*What to produce*. The whole listing is to be written out again exactly; the pictures are not.

*Material for this exercise*.
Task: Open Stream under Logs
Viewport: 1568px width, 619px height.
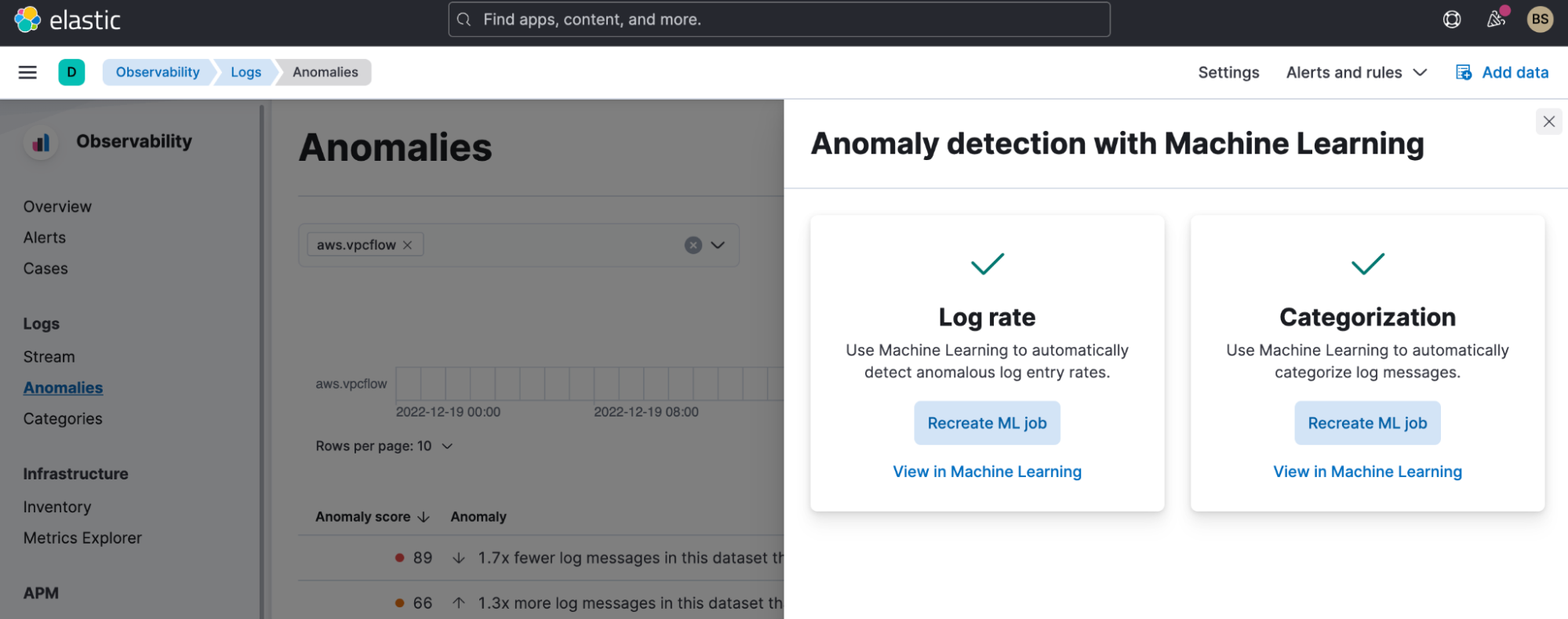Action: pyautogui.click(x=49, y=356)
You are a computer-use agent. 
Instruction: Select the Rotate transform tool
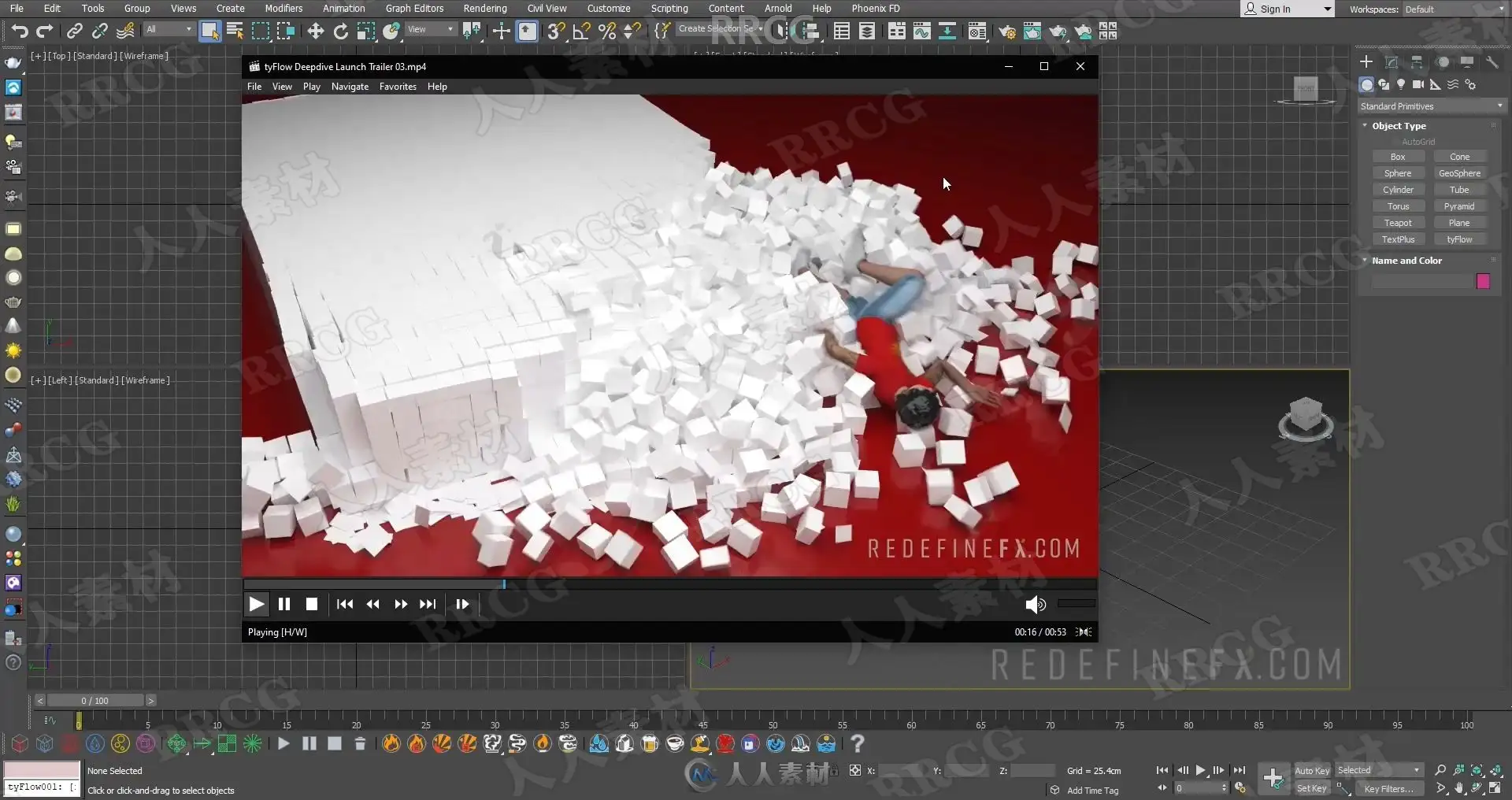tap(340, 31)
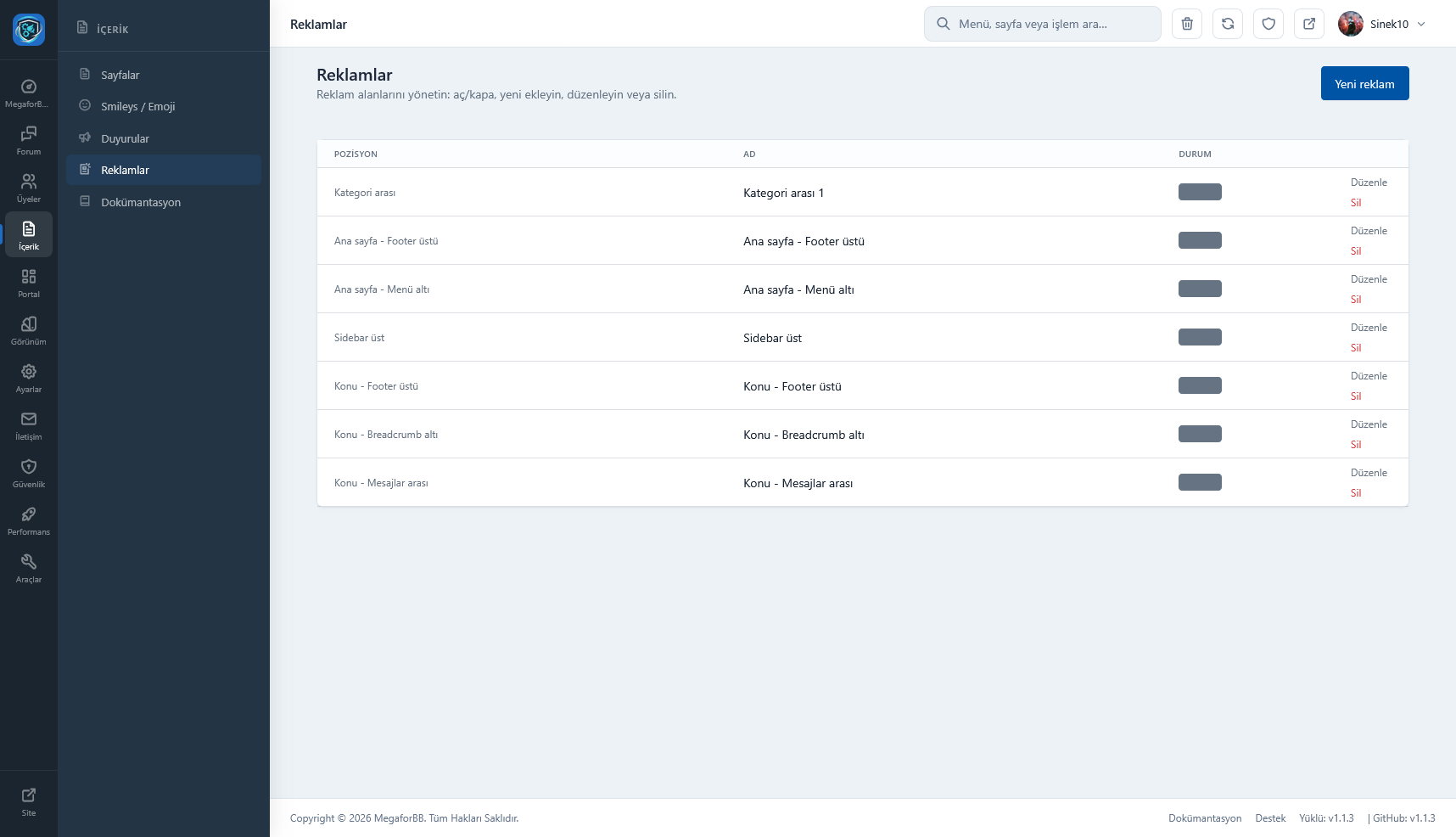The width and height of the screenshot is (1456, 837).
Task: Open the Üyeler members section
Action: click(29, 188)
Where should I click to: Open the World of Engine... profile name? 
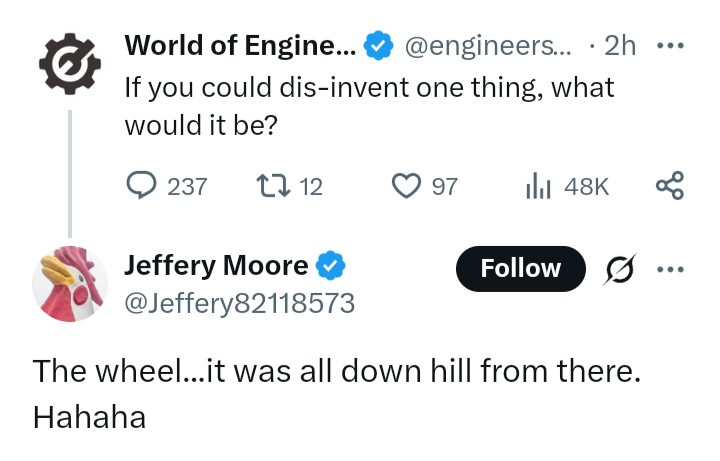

*Answer for this exercise*.
Task: Open Stream under Logs
Viewport: 1568px width, 619px height.
Action: pyautogui.click(x=49, y=356)
You are a computer-use agent. 
Instruction: Select the Rotate transform tool
tap(340, 31)
The width and height of the screenshot is (1456, 837).
Task: Open the Üyeler members section
Action: click(29, 188)
Where should I click to: Open the World of Engine... profile name? 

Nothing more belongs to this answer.